田中大貴

文・写真=鈴木栄一

「痛みもあるので、もどかしさはあります」

ともに開幕4勝1敗と好スタートを切り、下馬評通りの強さを見せているアルバルク東京と川崎ブレイブサンダースによる強豪対決の第1ラウンドが10月20日に行われ、A東京が89-67で快勝した。

この試合、A東京にとって大きかったのはゴール下のリバウンド争いで優位に立ったことに加え、水曜日に行われた栃木ブレックス戦を欠場した田中大貴が復帰し、14得点6アシストを挙げる攻守の活躍でチームを牽引したことだ。

夏の間の代表活動、さらにタイでのアジアチャンピオンズカップと過酷な日程が続いた蓄積疲労の影響もあり、田中は開幕2試合目となる7日の試合を左ハムストリングの筋膜炎で欠場。翌週となる13日の試合には復帰したが、「今のコンディション的に水曜日に出場して週末もプレーするのは難しいので、チームで話し合った結果、栃木戦は欠場してしっかり治療をすることにしました」と、コンディションを考慮して前の試合を欠場した。

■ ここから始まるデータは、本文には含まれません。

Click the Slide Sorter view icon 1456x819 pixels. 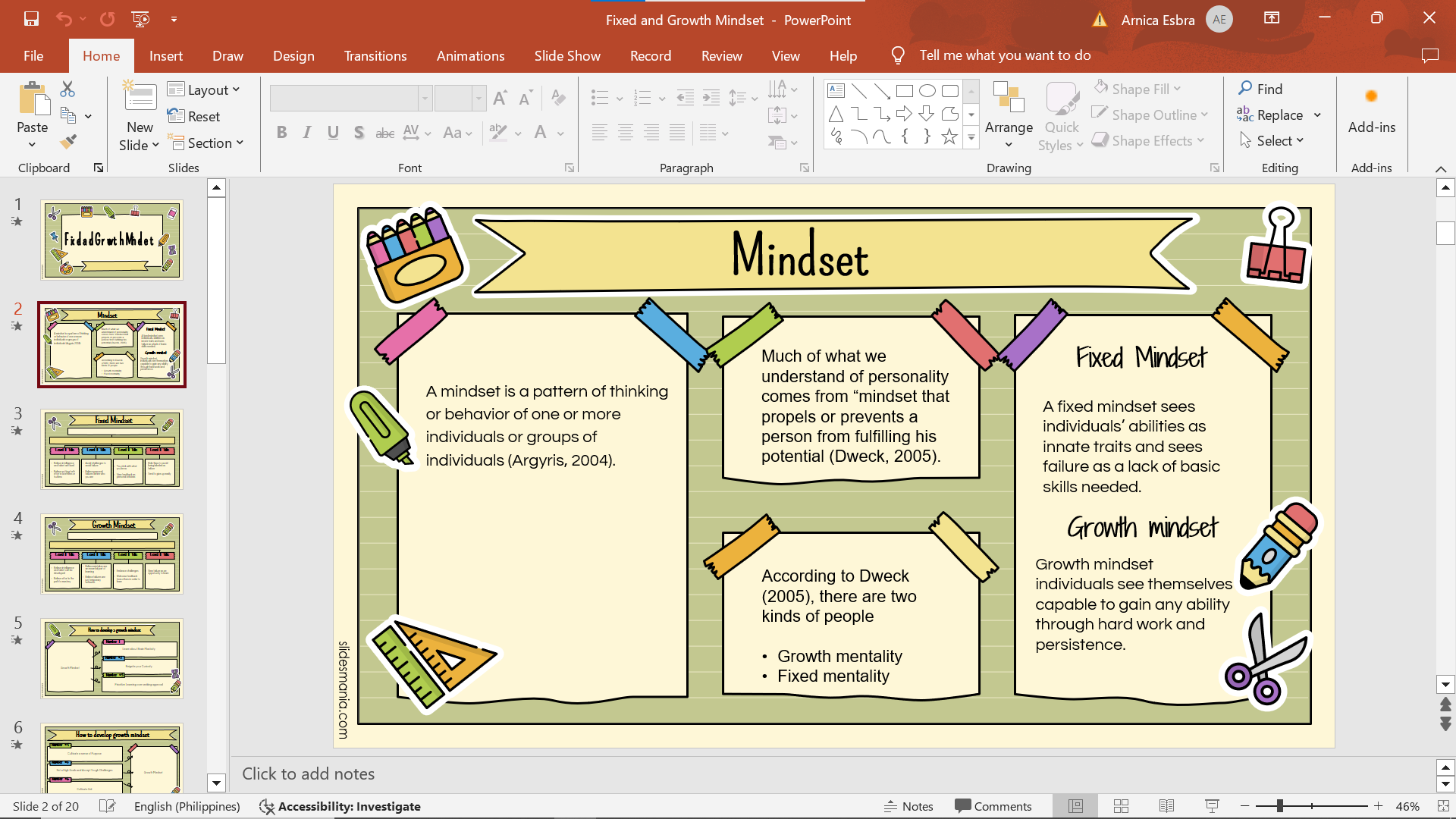pos(1121,806)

今回の試合も万全ではない中でのプレーであり、「本来の自分の身体がどう動くのかを分かっているだけに、始まる前からうまく身体がついてこないことにストレスを感じます。痛みもあるので、もどかしさはあります」とフラストレーションは否定できない。

だが、それでも「コーチと話をして、『試合に出るからには持っている力を全部出してほしい』と言われ、それで吹っ切れました。コンディションが良いとは言えないですけど、その中でもやるべきことはやらないといけない」と、うまく気持ちを作って結果を出すところは、さすが王者アルバルク東京のエースというべき貫禄のパフォーマンスだった。

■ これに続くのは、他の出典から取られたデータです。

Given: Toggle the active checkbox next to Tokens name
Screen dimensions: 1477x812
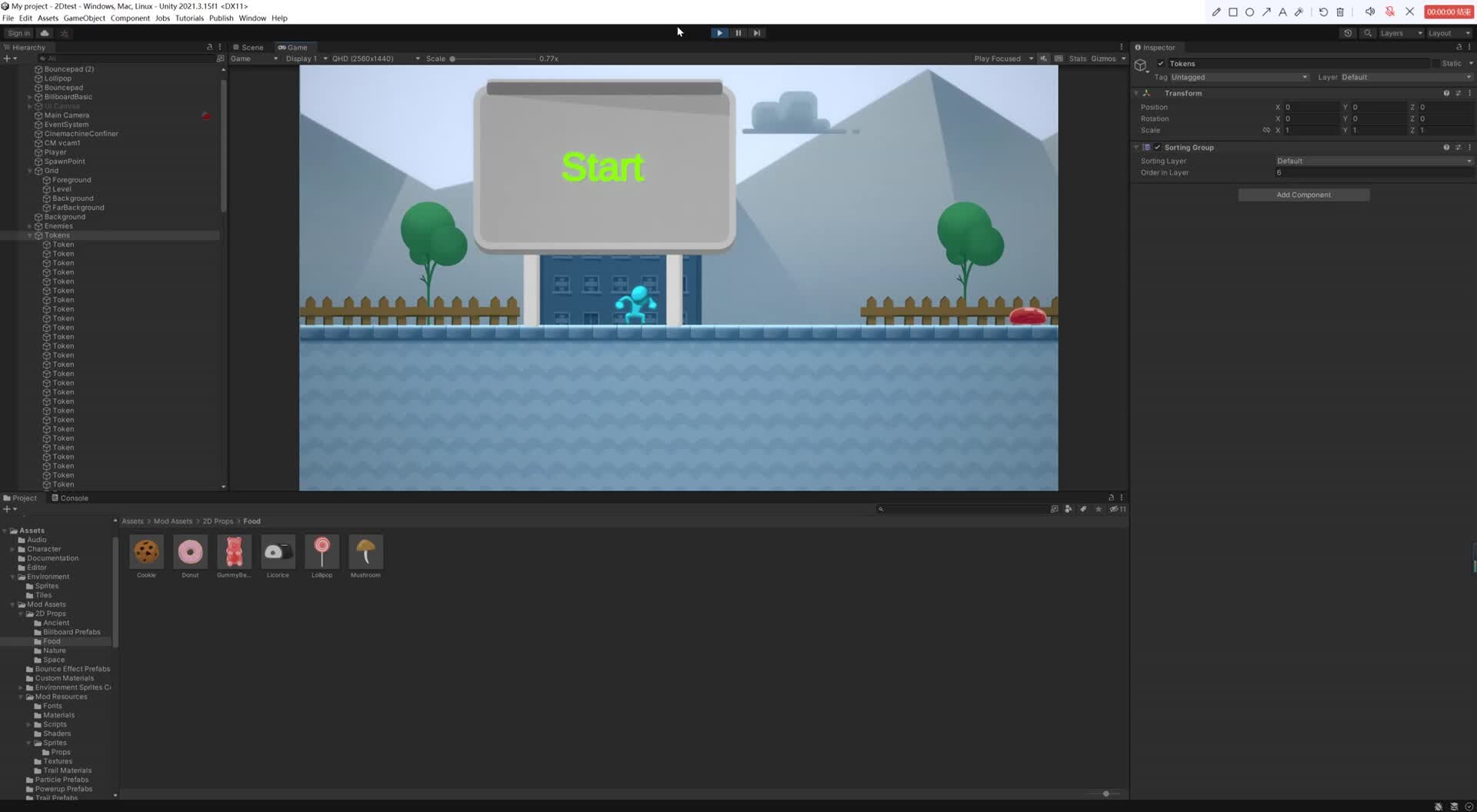Looking at the screenshot, I should coord(1161,64).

得意のピック&ロールから自らゴール下にドライブし、そのままレイアップで得点。もしくは的確なパスでアシストと、いつも通りの活躍を見せた田中だが、この試合では小島元基の故障離脱によってポイントガードが安藤誓哉、齋藤拓実の2人体制の中、齋藤がファウルトラブルに陥った。そのためわずかな時間ではあるが、ポイントガードを担いそつなくこなす器用さも披露している。「いつ来てもいいようにと準備はしていますが、なんせ見せかけのポイントガードなんで(笑)、なんとかうまくつなげられたらと思っています」と語る一方で、「こういう状況は拓実にとって良いチャンス。彼は力があると思うので、今のタイミングで彼がステップアップしてくれると期待を持っています」と齋藤の成長に信頼を寄せている。

田中大貴

「キツくなればなるほど、ウチの方が力を発揮できる」

来週も平日開催がある厳しいスケジュールが続き、田中にとってはコンディションを万全にするのが難しい時期が続く。だが、田中はこの日程はA東京にとって優位になると自信を見せる。

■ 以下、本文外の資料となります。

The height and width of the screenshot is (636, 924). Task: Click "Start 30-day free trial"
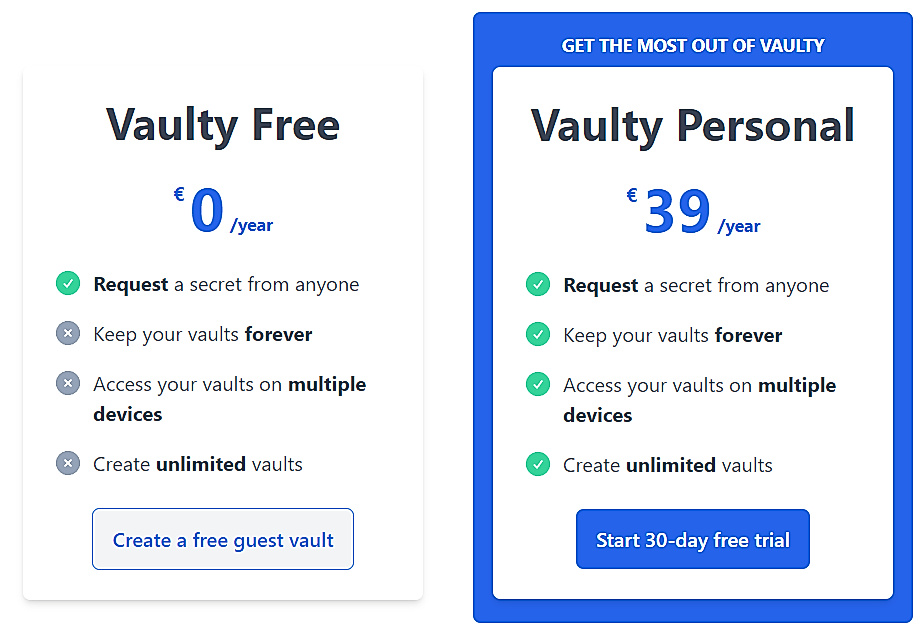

「考え方として、自分も100%ではないですけど、チームで頑張れば良い試合ができます。過密日程は他のチームも一緒ですし、逆にキツくなればなるほど、ウチの方が力を発揮できる。それには自信があります。昨シーズンから言っていますけど、どこよりも激しく日々の練習に取り組んでいるので」

「今はアジアチャンピオンズカップが開幕直前にあったことの影響があり、また別の話ですが、それでも悪くないスタートが切れているのはキツいスケジュールを乗り越えられる力があるからです。そういうところでも、もっとコンディションレベルが上がってくれば、チームとして良くなっていくと思います」

文句なしの内容で初戦を制したA東京だが、言うまでもなく一つ勝ったことへの満足感はない。田中も「川崎さんはトップレベルのチームです。その相手に60点台に失点を抑えたのは素直にみんな良いプレーをしていたから。ただ、明日が大事です」と快勝の余韻に浸ることは全くなかった。苦しい時にこそ真価を発揮できる。そんなアルバルクの底力を体現する代表格である田中を軸に、A東京は難敵相手の同一カード連勝を狙っていく。